Unfortunately there's a difference between tactic mode `have`

and term mode `have`

here.

#### Scott Morrison (Jun 23 2020 at 01:45):

Lean's automatic reasoning about decreasing recursive calls only sees facts put to it in "term mode" have statements.

#### Scott Morrison (Jun 23 2020 at 01:46):

I'm not sure if this would be fixable by a language change. I wish it were.

#### Mukesh Tiwari (Jun 23 2020 at 03:48):

Scott Morrison said:

Unfortunately there's a difference between tactic mode

`have`

and term mode`have`

here.

Thanks for the answer, but how do you differentiate between those two? My understanding is: when you start begin .... end block, then every thing between begin and end is in tactic mode (am I right?). Since typechecker can only see the decreasing recursive call in "term" mode, I need to escape the tactic mode? Hopefully, enough practice would give insights about these kind of details.

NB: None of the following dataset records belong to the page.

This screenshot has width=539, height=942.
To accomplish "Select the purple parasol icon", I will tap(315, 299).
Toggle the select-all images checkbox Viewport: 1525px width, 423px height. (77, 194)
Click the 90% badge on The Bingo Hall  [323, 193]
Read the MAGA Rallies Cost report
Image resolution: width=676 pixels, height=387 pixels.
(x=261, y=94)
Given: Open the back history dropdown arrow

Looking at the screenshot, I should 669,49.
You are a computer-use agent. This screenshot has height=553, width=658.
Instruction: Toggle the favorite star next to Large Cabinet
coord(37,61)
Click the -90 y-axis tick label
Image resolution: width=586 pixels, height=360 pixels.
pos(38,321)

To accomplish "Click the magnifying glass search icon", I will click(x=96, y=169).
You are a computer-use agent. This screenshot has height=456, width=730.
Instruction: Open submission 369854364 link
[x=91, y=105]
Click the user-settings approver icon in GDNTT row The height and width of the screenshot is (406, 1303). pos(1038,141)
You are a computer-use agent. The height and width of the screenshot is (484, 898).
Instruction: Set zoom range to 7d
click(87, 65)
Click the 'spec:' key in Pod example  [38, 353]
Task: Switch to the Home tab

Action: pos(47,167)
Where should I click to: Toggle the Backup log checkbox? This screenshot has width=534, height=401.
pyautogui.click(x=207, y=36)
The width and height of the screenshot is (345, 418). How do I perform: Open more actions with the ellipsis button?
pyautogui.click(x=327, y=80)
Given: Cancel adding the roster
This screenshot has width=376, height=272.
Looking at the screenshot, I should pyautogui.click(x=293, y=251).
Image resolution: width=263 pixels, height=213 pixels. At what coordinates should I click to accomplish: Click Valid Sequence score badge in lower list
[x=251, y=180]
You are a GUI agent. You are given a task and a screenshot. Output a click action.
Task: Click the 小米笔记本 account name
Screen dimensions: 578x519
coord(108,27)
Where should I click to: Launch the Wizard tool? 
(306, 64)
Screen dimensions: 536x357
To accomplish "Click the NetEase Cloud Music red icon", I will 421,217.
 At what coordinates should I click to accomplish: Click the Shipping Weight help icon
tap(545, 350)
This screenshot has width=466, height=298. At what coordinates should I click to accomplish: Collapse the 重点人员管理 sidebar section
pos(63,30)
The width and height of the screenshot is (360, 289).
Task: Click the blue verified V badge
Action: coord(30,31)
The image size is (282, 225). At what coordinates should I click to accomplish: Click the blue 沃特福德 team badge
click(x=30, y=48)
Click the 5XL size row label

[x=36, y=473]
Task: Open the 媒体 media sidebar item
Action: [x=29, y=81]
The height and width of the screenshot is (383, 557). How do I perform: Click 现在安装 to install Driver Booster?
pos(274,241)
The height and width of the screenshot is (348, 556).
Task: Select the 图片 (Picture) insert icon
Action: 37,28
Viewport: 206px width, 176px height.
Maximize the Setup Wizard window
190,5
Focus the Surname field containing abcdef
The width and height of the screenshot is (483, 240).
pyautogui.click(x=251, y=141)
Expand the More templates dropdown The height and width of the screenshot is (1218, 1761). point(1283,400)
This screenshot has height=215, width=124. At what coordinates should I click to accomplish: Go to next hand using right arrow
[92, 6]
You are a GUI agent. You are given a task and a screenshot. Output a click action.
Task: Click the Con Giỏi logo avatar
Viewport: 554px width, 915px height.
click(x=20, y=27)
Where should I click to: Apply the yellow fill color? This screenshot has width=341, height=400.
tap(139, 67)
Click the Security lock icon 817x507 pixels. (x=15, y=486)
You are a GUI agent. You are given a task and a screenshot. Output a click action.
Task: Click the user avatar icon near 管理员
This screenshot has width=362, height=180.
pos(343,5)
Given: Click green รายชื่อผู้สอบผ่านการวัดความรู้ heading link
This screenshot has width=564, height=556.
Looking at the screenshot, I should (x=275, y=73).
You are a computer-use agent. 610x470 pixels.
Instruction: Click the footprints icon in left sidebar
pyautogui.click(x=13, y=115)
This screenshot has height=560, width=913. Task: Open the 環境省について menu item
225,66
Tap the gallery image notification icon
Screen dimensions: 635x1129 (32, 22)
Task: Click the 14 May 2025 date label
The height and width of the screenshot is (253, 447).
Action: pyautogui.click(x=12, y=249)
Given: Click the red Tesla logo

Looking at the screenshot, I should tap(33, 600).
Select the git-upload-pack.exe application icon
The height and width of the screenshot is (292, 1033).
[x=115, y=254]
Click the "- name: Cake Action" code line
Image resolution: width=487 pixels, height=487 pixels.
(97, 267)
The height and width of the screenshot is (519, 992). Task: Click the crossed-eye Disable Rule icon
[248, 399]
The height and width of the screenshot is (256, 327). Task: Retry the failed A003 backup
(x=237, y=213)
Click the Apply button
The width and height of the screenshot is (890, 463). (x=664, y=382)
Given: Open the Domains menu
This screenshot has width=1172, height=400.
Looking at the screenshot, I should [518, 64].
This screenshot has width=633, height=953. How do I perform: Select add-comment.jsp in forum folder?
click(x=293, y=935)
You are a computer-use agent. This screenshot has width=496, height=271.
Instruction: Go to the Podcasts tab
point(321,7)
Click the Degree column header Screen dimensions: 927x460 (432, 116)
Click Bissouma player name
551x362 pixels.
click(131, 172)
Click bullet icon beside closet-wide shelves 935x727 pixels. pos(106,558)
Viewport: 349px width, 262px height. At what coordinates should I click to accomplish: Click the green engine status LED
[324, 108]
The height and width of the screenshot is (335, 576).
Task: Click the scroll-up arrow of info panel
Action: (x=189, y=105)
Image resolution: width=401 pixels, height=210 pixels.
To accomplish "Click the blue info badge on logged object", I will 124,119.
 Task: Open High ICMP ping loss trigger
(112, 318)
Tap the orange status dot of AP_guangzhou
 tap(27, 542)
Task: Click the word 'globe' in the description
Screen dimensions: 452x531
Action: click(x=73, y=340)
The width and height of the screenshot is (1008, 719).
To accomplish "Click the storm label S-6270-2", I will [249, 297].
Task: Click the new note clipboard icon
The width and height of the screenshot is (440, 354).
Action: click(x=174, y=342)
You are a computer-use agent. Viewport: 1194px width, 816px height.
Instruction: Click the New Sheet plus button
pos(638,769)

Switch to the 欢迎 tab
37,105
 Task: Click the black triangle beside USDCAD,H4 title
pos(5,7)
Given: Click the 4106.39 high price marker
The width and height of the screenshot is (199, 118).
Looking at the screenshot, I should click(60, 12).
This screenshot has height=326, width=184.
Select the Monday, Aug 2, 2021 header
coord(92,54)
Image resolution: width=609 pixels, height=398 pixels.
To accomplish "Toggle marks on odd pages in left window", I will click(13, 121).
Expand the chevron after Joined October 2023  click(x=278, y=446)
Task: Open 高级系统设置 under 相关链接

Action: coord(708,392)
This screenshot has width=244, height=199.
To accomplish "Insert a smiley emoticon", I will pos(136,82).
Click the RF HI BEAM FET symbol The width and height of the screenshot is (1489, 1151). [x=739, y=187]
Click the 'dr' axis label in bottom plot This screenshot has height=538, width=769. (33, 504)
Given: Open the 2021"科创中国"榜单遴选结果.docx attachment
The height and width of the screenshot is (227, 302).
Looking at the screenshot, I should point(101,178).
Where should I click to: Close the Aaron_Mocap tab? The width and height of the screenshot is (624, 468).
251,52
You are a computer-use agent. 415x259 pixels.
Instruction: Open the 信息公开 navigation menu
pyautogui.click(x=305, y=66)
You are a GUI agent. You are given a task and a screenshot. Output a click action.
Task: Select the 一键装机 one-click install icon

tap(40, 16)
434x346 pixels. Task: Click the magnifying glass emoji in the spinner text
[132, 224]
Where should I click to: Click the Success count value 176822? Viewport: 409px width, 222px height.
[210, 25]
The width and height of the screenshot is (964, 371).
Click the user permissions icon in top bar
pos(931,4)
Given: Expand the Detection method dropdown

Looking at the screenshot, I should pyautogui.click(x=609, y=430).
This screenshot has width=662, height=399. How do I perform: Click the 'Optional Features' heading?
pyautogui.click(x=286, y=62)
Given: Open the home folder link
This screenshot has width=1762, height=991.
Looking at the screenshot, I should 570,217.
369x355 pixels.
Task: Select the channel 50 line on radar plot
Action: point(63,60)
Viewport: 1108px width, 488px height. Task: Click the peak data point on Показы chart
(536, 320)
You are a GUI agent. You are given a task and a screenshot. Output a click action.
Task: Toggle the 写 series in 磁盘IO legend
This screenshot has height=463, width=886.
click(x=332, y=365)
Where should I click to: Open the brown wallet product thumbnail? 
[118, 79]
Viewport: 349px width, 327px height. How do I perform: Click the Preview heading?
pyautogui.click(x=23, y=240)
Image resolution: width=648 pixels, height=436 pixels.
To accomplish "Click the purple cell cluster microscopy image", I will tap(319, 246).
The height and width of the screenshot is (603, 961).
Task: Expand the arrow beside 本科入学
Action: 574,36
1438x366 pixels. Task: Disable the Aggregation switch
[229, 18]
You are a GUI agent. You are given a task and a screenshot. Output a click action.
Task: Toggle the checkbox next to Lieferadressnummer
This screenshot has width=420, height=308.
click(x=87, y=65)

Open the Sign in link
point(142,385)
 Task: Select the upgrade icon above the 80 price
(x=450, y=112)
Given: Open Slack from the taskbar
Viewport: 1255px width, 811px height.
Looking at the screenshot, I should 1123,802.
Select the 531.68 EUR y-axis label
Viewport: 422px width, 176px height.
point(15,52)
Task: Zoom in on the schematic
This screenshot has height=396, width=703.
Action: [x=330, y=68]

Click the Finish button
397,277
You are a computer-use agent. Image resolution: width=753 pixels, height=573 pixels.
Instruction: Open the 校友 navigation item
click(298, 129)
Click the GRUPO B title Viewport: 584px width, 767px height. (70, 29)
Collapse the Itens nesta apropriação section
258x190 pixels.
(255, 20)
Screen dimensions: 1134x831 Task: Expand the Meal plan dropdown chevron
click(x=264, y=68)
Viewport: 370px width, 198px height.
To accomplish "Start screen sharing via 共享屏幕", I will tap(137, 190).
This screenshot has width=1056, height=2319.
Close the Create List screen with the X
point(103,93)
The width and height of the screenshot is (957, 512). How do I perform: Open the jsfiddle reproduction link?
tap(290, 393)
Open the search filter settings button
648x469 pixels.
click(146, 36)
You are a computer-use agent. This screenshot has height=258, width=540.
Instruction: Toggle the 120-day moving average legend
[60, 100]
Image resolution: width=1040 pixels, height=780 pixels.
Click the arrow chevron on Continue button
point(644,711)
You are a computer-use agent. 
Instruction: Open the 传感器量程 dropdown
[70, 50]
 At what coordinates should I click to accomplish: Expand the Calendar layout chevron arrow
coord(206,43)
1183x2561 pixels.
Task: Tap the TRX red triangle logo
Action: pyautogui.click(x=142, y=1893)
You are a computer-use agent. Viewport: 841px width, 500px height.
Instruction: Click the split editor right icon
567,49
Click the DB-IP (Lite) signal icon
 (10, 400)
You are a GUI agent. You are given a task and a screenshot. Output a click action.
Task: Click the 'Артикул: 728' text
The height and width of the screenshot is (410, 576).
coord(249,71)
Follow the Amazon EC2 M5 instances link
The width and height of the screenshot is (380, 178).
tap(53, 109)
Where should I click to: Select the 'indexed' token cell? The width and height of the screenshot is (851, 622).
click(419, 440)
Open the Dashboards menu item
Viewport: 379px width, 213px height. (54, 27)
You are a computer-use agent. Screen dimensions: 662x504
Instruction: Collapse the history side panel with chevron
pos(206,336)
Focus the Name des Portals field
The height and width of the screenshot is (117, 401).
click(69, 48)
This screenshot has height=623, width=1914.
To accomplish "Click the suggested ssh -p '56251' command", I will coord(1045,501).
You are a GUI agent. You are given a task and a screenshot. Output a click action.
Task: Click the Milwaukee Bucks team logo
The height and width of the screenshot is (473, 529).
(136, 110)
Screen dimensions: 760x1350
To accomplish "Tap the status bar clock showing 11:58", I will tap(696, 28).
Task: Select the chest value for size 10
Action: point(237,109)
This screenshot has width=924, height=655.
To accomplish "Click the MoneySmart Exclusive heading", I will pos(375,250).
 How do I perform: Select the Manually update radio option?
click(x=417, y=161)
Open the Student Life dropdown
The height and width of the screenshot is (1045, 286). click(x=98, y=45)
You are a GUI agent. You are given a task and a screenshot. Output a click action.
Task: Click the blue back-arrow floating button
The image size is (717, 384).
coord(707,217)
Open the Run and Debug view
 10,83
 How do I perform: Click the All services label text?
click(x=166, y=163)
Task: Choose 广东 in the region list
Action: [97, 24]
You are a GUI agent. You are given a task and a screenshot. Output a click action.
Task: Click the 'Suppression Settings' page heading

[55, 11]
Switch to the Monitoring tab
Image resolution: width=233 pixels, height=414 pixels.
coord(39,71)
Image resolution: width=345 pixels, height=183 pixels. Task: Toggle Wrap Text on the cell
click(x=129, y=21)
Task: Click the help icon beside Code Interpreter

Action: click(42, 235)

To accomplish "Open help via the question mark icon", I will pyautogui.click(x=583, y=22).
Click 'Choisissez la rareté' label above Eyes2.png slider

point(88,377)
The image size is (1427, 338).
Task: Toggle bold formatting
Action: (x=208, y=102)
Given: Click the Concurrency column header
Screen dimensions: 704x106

#### Scott Morrison (Jun 23 2020 at 03:59):

Every time you write `:= ...`

, or `exact ...`

you're back in term mode.

#### Scott Morrison (Jun 23 2020 at 04:00):

So in the example I wrote for you above, in the ugly `have := have H3 : ..., from`

the first `have`

is a tactic-mode have, but the second is a term-mode have!

#### Scott Morrison (Jun 23 2020 at 04:00):

I'm sure there are more colloquial ways to write this...

#### Mario Carneiro (Jun 23 2020 at 04:01):

I usually do the `have`

's right at the start of the proof

#### Mario Carneiro (Jun 23 2020 at 04:02):

You can also use a lambda instead, I think (if you don't want to prove the decrease theorem immediately)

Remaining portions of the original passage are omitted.